Tuesday, May 11, 2010

Volatility Sources

The mainstream finance industry equates price volatility with risk and believes the market to be efficient. That is, prices of stocks are fairly priced, and therefore the only way to generate higher returns is by taking more risk (i.e. buying stocks with higher volatilities).

Value investors, of course, not only reject the fact that the market is efficient (for a terrific essay on the subject by Warren Buffett, see here), but also find flaw with the definition of risk. To value investors, risk represents the potential that the underlying business is or becomes worth less than anticipated, and this is often times completely unrelated to a stock price's volatility. Value investors believe volatility could be caused by the market's general level of fear, supply/demand characteristics of various securities at particular points in time, and other psychological factors unrelated to the underlying business.

A study by Richard Roll has attempted to quantify the various components that comprise a given stock's volatility. His findings are depicted in the chart below:

According to Roll, company specific risks play only a very small role in a stock's volatility. If this information is accepted, it seems ludicrous to believe a stock's volatility - rather than the fundamental business/financial risk of the underlying company itself - is what governs an investment's risk level. Investor confidence, interest rates, and the stage of the business cycle all play far larger roles when it comes to volatility!
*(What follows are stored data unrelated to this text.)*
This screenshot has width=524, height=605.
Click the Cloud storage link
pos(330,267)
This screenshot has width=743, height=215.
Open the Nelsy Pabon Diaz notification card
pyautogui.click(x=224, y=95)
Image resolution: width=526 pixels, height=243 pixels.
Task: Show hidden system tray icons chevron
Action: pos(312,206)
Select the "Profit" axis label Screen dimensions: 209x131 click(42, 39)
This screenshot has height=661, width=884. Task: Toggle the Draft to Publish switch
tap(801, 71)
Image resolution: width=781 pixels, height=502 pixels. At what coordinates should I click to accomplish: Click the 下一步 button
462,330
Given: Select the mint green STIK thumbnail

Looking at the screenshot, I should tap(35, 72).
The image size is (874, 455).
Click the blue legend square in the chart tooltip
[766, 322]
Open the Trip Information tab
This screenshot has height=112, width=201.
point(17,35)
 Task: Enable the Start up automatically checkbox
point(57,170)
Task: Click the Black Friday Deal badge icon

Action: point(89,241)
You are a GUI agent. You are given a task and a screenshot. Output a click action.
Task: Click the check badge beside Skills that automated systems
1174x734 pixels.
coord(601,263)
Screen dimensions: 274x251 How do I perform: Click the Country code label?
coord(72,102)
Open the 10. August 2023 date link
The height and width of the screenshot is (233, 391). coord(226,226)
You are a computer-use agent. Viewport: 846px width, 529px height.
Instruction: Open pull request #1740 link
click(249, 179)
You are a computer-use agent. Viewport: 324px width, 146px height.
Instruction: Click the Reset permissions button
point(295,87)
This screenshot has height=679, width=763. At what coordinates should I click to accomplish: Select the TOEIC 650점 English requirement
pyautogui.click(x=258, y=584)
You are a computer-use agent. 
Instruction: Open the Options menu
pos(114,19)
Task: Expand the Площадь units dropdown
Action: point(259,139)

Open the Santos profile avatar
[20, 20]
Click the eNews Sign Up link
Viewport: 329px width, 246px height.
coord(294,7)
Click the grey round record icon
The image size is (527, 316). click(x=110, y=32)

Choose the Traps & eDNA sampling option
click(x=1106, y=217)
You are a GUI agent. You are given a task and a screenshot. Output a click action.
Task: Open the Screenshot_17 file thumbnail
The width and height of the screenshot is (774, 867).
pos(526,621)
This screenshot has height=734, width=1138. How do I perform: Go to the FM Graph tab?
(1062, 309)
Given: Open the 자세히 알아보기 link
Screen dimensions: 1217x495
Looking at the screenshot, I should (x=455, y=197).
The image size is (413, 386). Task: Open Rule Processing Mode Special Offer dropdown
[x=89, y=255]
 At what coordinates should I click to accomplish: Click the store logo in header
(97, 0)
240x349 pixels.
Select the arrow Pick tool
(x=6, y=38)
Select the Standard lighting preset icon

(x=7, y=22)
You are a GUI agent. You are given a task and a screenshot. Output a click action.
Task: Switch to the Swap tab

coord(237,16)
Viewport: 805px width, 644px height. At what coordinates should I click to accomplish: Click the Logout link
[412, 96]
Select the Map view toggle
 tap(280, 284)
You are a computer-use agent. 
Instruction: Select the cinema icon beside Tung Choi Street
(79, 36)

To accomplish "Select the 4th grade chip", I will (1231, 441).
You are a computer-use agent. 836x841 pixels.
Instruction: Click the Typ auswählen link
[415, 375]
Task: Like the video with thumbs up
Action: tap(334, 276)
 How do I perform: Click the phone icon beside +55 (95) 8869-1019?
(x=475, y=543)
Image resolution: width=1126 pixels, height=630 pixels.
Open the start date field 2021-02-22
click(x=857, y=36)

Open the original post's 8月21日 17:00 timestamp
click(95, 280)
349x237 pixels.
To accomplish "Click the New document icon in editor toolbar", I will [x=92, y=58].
Value investors who take advantage of volatility, rather than fear it by equating it with risk, position themselves for market beating returns!


Anonymous said...

This article coincides with a chapter I just finished in David Dreman’s book Contrarian Investment Strategies - The Next Generation. Chap 14. What is Risk? Dreman writes about those professors in the 70’s that tried to correlate volatility with risk. Surprisingly this is how most people still think. Those same professors 20 years later in the early 90’s proved that their theories were in fact in-correct.

The chapter goes on to define what is real risk, which is investing in fixed income securities such as t-bill, bonds, savings accounts and insurance…why because of the 2 headed horsemen (defined in chap 13) of inflation and taxes. Those two have eaten fixed income investments alive since after WWII when inflation and high taxes have become the norm in the U.S. and other similar countries.

I highly recommend this book to all readers of this blog. Though I believe Dreman doesn’t write anything new as far as value investments this book does provide a more current view of the world as compared to Graham’s day. Some pieces of the book are a bit out of date, such as don’t buy small stock that trade on Nasdaq, but overall the book is good.

Saj, maybe you could do a book review and provide better summaries?


Saj Karsan said...

Hi Justin,

Yeah that book is on my reading list. In the meantime, we have written about Dreman's 1982 book with a similar title here.